Вот, кажется, и все, что она написала в ответ.
Гонца осыпали почестями и дарами. Гэндзи очень хотелось узнать, что ответила жрица, но он не решился спрашивать. Отрекшийся Государь был так красив, что, будь он женщиной, Гэндзи непременно увлекся бы им; жрица тоже отличалась замечательной красотой, так что они наверняка составили бы прекрасную чету, тогда как нынешний Государь был совсем еще юн… Гэндзи терзался сомнениями, ему казалось, что жрица в глубине души недовольна тем, как решилась ее участь, но изменить что-либо было уже нельзя, и он продолжал руководить подготовкой к церемонии, следя за тем, чтобы строго соблюдались все предписания, надзор же за непосредственным ее осуществлением поручил одному из своих приближенных, Сури-но сайсё. По-прежнему чувствуя себя виноватым перед бывшим Государем и не желая, чтобы тот узнал о его попечениях, Гэндзи старался делать вид, что приходит во Дворец с единственной целью – наведаться о Государе. В доме жрицы всегда собиралось много благородных дам, а как теперь ее обществом не гнушались даже самые знатные из них, раньше предпочитавшие большую часть времени проводить в собственных семьях, она оказалась окруженной такой великолепной свитой, какой прежде в столице и не видывали.
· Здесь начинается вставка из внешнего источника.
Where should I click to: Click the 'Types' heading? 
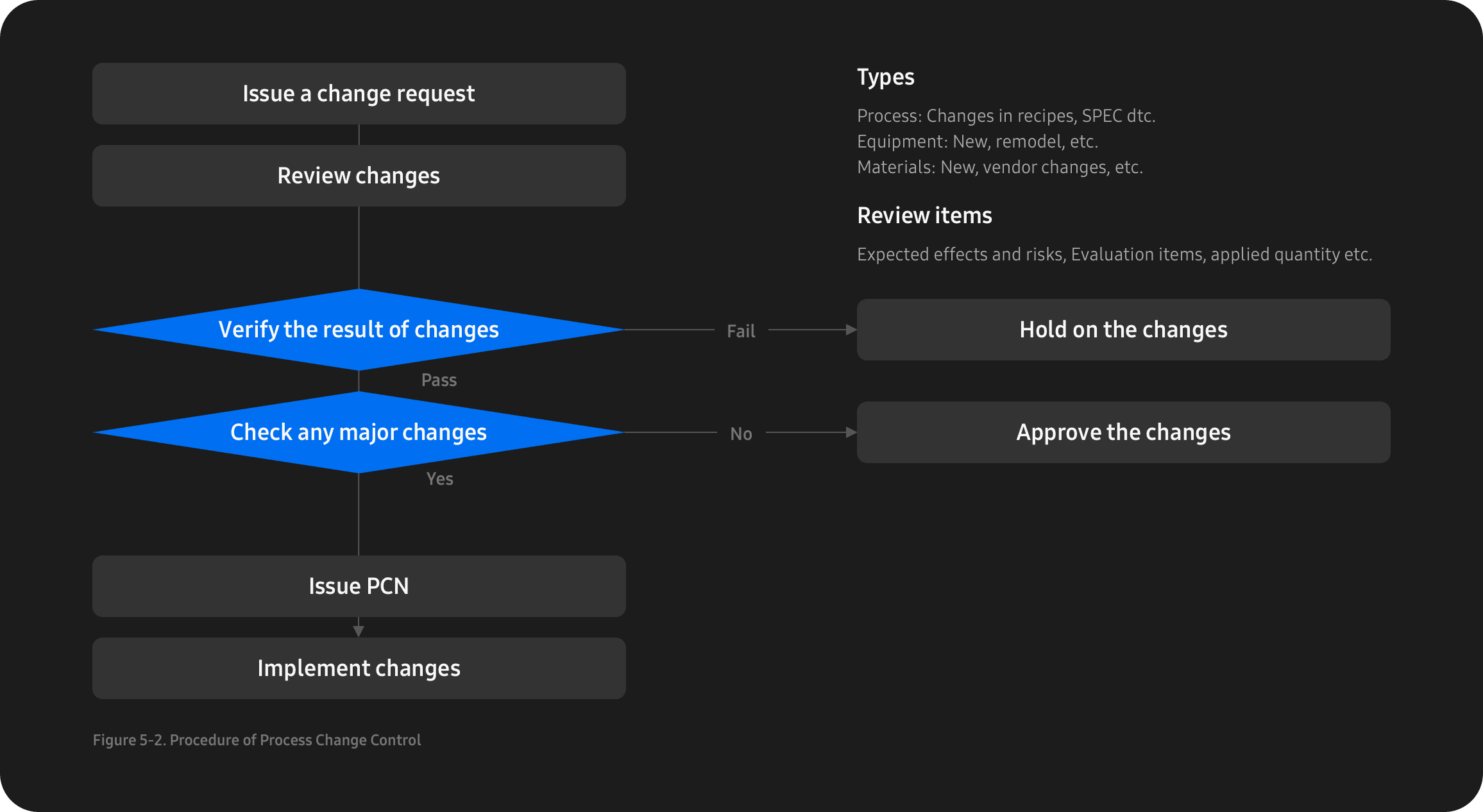coord(885,77)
«Жаль, что ее мать не дожила. Как радовалась бы она, что старания ее увенчались успехом, как готовилась бы к этому дню», – думал Гэндзи, с тоской вспоминая ушедшую. Да и не он один, многие скорбели о ней, многим ее недоставало. Трудно было не отдать справедливой дани незаурядным дарованиям и душевному благородству миясудокоро, и разве не удивительно, что мысли Гэндзи то и дело возвращались к ней?
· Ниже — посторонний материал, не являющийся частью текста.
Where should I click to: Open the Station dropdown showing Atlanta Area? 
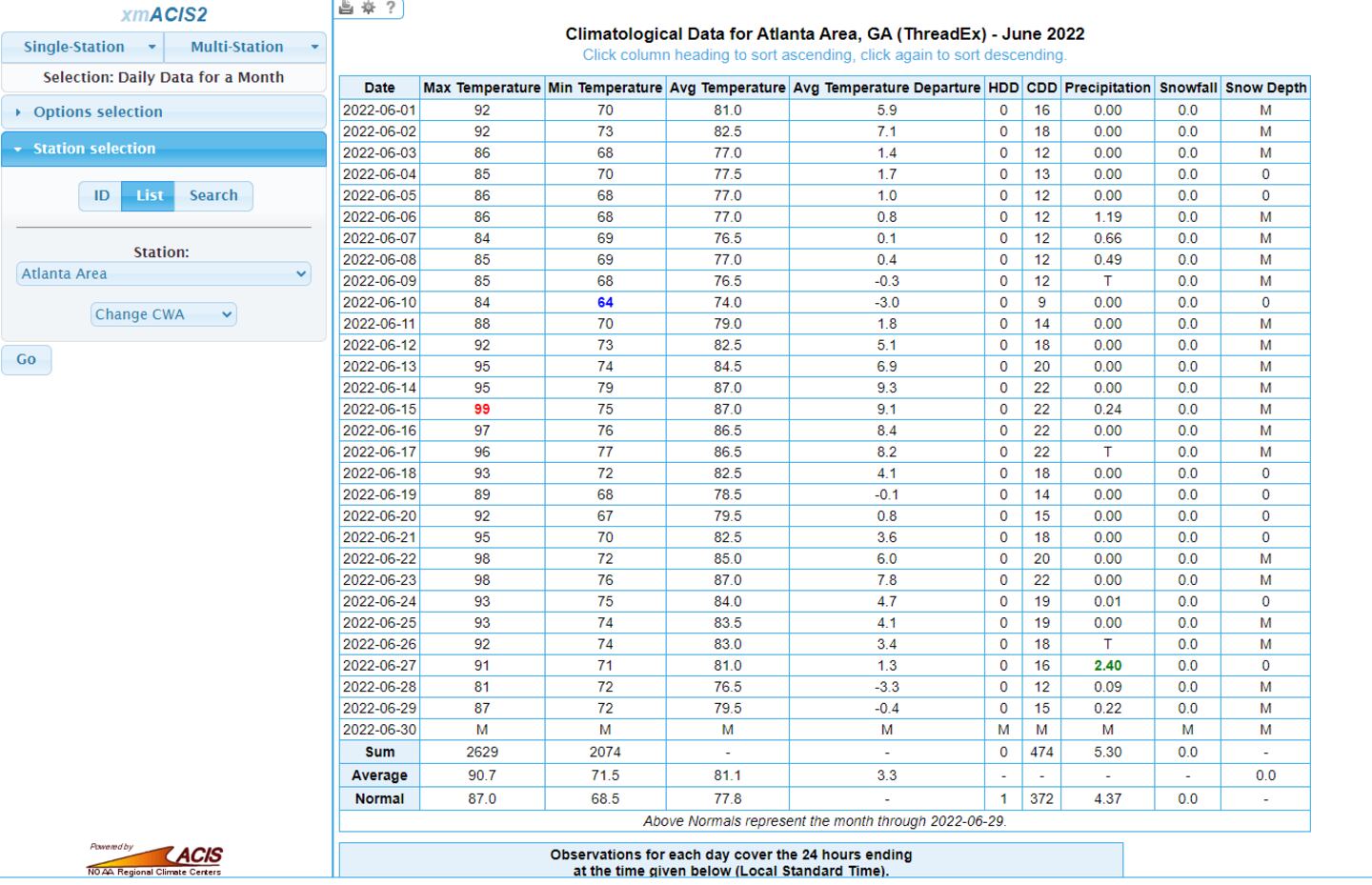[164, 273]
В тот день Государыня тоже находилась во Дворце. Узнав, что сегодня в его покоях появится новая дама, Государь томился любопытством и нетерпением, волнение, отражавшееся на его лице, чрезвычайно его красило. Он казался старше своих лет и обладал основательным умом, который редко встречается в столь юном возрасте.
– Скоро сюда пожалует очень красивая дама. Вам следует оказать ей достойный прием, – наставляла Государя мать, а он смущался, не зная, как следует себя вести. «Говорят, она совсем уже взрослая…»
Но вот спустилась ночь, и во Дворце появилась жрица. Она была так спокойна и сдержанна, так стройна и изящна, что Государь не мог отвести от нее глаз.
К обитательнице дворца Кокидэн он успел привыкнуть и не стеснялся ее. Новая же дама держалась с таким величавым достоинством, что он невольно робел, тем более что и Гэндзи был к ней чрезвычайно почтителен. Так вот и получилось, что обе дамы равно прислуживали Государю ночью, а дни он чаще проводил во дворце Кокидэн, теша себя невинными детскими забавами. Гон-тюнагон, отдавая дочь во Дворец, возлагал на нее большие надежды, и появление соперницы не могло не встревожить его.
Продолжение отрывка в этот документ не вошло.